**SET PROBLEM:**
Lay out each of the rows below as a two-column CSV with the headers "instruction" and "target", one line per row. Put each row's text and its answer in a single quoted field, replace line breaks with spaces, and leave out the pictures.

**DATA ROWS:**
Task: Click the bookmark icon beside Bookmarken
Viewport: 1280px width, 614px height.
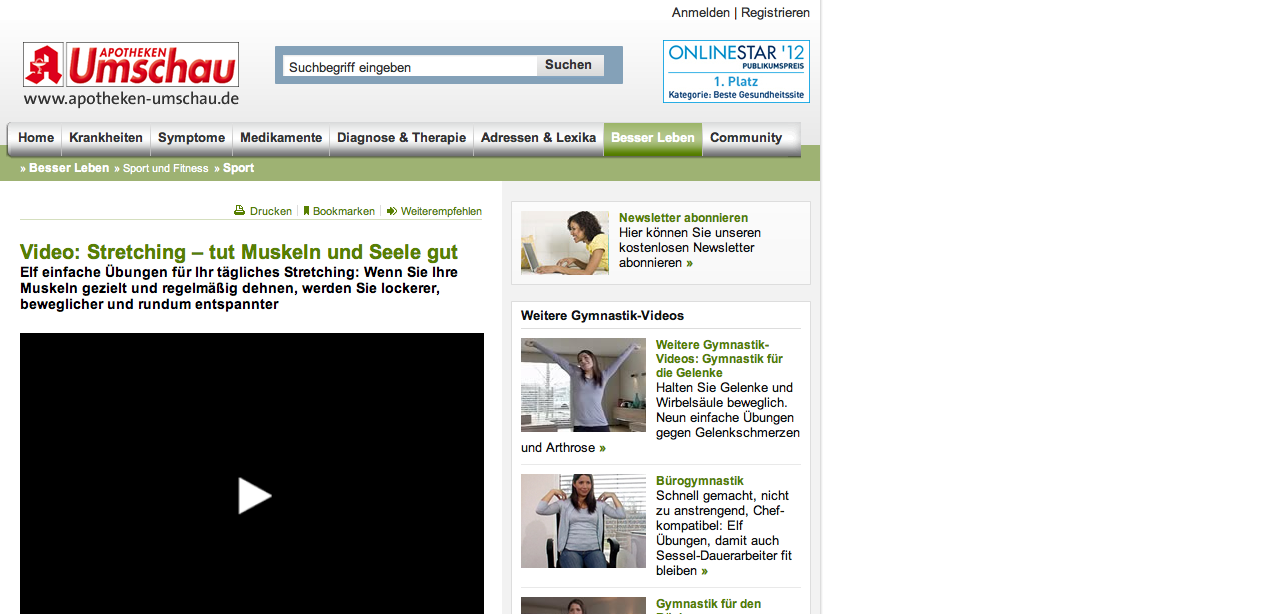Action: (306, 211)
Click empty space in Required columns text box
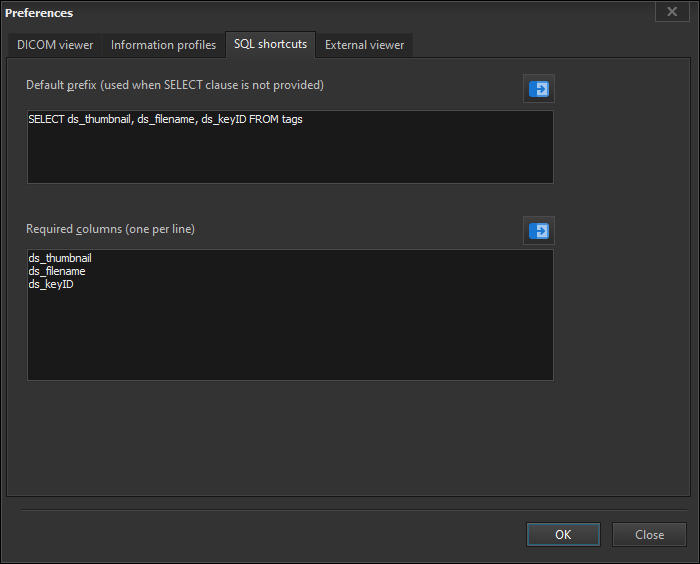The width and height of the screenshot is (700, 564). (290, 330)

**FINISHED TASK:**
instruction,target
"Task: Click the bookmark icon beside Bookmarken Viewport: 1280px width, 614px height.","Action: (306, 211)"
"Click empty space in Required columns text box","The width and height of the screenshot is (700, 564). (290, 330)"